Early life and education 
Rico Gatson was born in Augusta, Georgia in 1966 but grew up in Riverside, California. His parents, a nurse and a landscaper contractor, migrated to the East Coast during the Great Migration and joined the newly formed Black middle class. In the 1980s, attended Bethel College in Minnesota as an undergraduate. He changed his degree from graphic design to fine art, receiving his Bachelor's of Fine Arts degree in 1989. For his Master of Fine Arts degree, he attended Yale School of Art in 1991. During his time at school, he studied sculpture under artist David von Schlegell.

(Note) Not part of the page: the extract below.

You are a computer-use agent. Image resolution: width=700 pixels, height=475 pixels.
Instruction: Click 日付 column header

He completed his artist residency at Franconia Sculpture Park, Taylor Falls in 1998 and was an Artist in Residence at the Wright Museum of Art of Beloit College. Afterward, Gatson pursued his career in art from Bushwick, a Brooklyn neighborhood in New York City.

Art 
Gatson's art practice explores themes of Black history and identity. Many of his works critique the injustices in African-American history often referencing Black culture by appropriating images of famous figures, riots, and African textile design. Stylistically, his work usually incorporates vivid geometric patterns, working with conceptualism and abstraction, to imbue a mystical curiosity in the viewer. His assertive pieces captivate spectators with visual elements in order to emphasize their socio-political context later on.

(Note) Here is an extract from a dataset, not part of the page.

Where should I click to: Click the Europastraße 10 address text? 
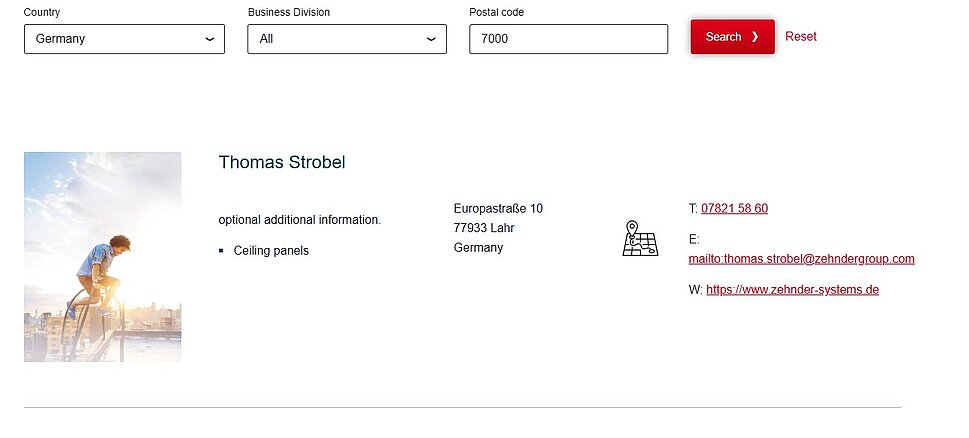498,208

Being an interdisciplinary artist, Gatson works with many different mediums such as painting, sculpture, photography, video, and installations. When asked in a recent interview, he mentions that to him 'It is about having experiences in multiple materials in order to provide a form for the ideas.' However, a common aspect in all his works is its polychromatic nature. He is well known for his paintings which exhibit this aspect. Kaleidoscopic motifs are also incorporated in his videos and portraits of Black heroes, such as James Baldwin, Martin Luther King Jr., the Black Panthers, Muhammad Ali, and President Obama.
 
His work has been exhibited nationally and internationally at places such as The Smithsonian American Art Museum in D.C., The Studio Museum in Harlem in New York, The Essl Museum in Austria.

Beacons

In 2019, Gatson had created a series of mosaic portraits for the Bronx Subway Station. The piece, titled Beacons, was exhibited in 167 St. Station, and the eight portraits celebrated iconic African-American and Latino figures; those who were depicted included Tito Puente, Justice Sonia Sotomayor, Audre Lorde, Celia Cruz, James Baldwin, Reggie Jackson, Maya Angelou, and Gil Scott-Heron. Beacons is an extension of his first New York museum solo, Icons.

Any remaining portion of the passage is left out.